The ELM system builds on basic principles, including avoiding complex training methods such as backpropagation. It bridges the concepts of reservoir computing and optical neural networks using nonlinear propagation in fibers as a computational medium. The team aims to extend previous proof-of-concept optical ELMs by providing a quantitative framework based on dimensionality via principal components analysis and consistency metrics.

Three-step process

The entire process of executing the team’s approach can be divided into three steps:

First, information is encoded by modulating the spectral phase of femtosecond laser pulses using a spatial light modulator. Optical fiber is used to confine light to a smaller area. With an encoded relative delay consistent with an image, the team found that the subsequent spectrum that’s transformed by the nonlinear interaction of light and glass has enough information to classify catalog handwritten digits. The researchers liken it to the conventional Modified National Institute of Standards and Technology (MNIST) database, a large collection of handwritten digits commonly used for training image processing systems.

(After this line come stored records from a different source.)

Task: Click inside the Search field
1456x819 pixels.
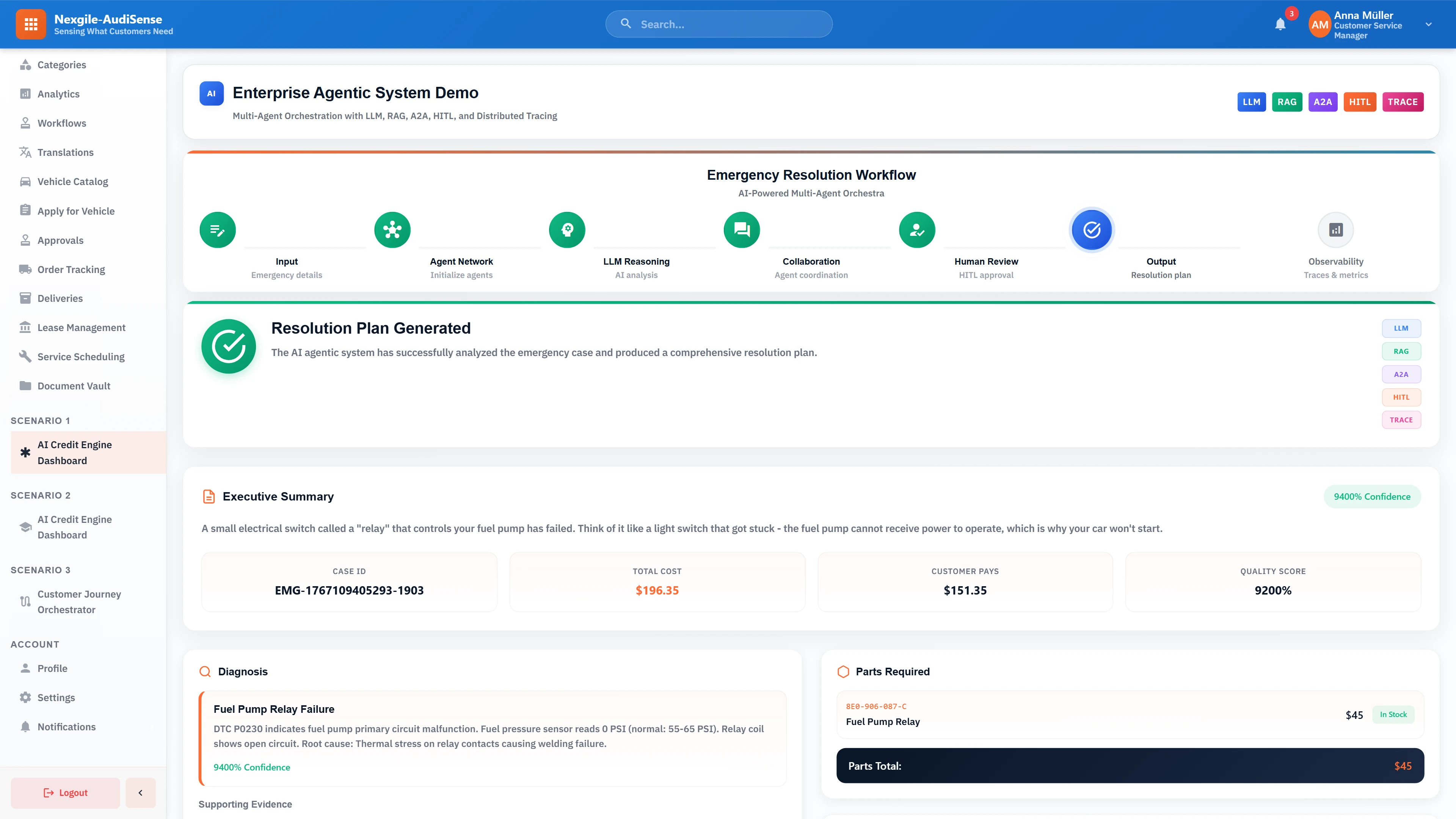Action: coord(719,24)
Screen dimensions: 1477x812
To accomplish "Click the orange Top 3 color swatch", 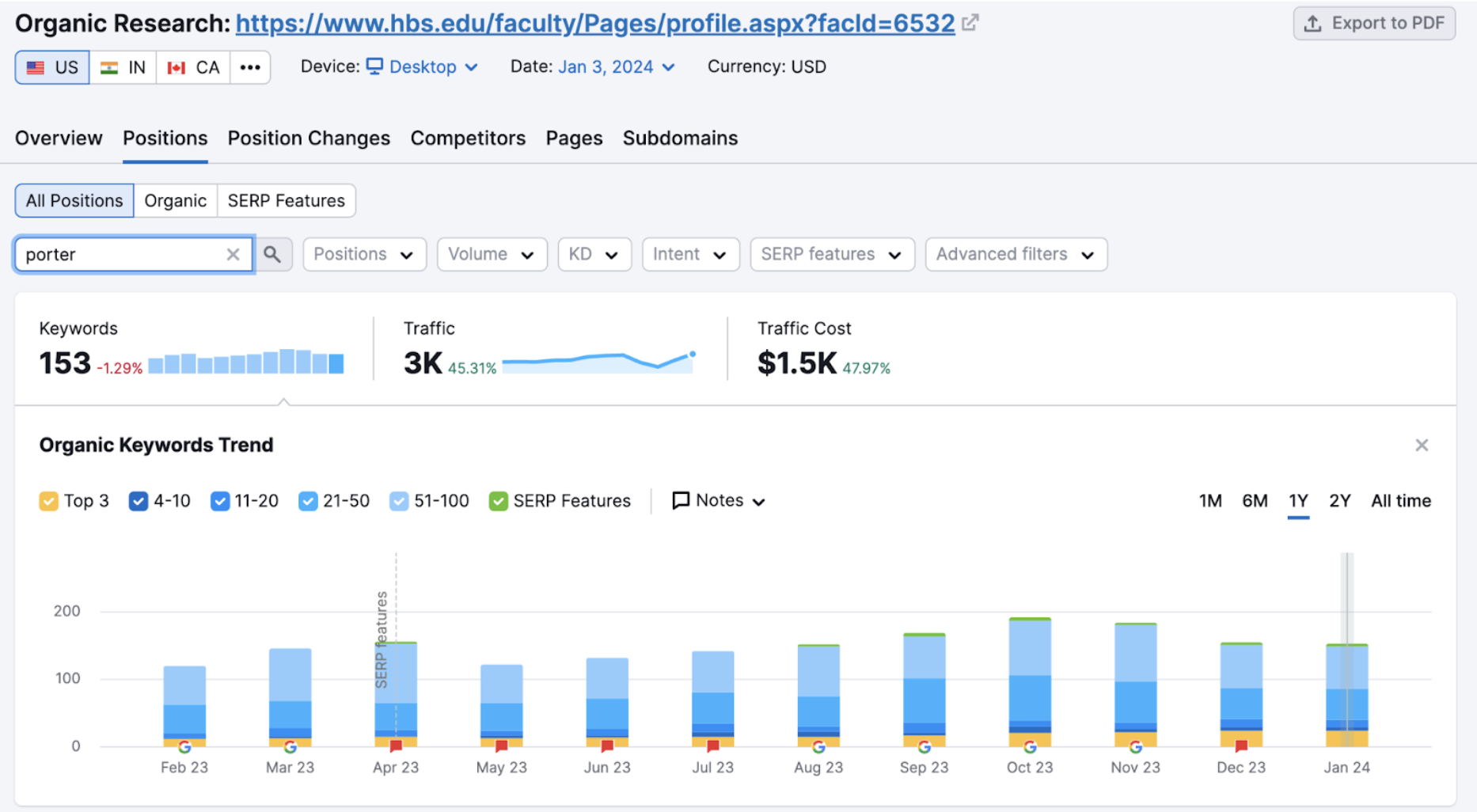I will click(48, 500).
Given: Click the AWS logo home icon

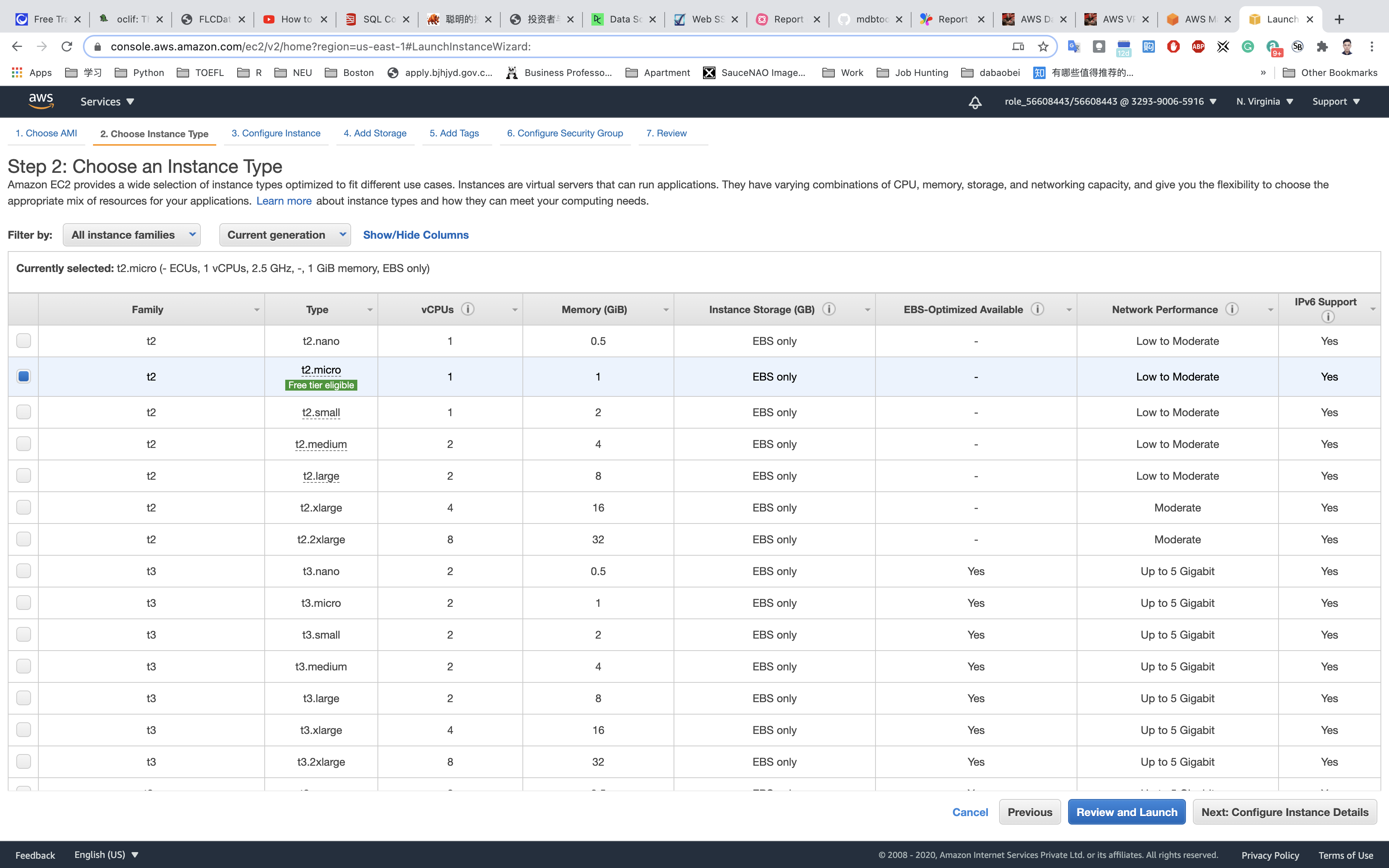Looking at the screenshot, I should pos(41,101).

Next, these modulated pulses propagate through the nonlinear fiber, where nonlinearity and dispersion induce spectral broadening. Hary says this “acts as a nonlinear transformation of the information.” And lastly, the output spectrum is collected with an optical spectrum analyzer; the linear readout operation is computed offline.

“There is a growing demand for analog optical processors that can perform real-time signal classification and metrology with minimal latency and power,” Hary says.

Notable findings

In their work, the researchers discovered performance and nonlinearity are not monotonically related. “More input power does not always mean better performance,” Hary says. “The system reaches its best classification accuracy of up to 87% at moderate power.”

She says the team’s best results were achieved when the MNIST images were heavily compressed down to 20 to 40 components, rather than using the 784 they started with. This suggests their ELM system acts as a powerful feature expander.

The researchers also discovered the dynamics useful for computing are confined within 40 nm around the pump, but also that nonlinear broadening can spread light over hundreds of nanometers.

“In my opinion, the most interesting finding is the introduction of a new methodology for benchmarking optical neural networks,” Hary says.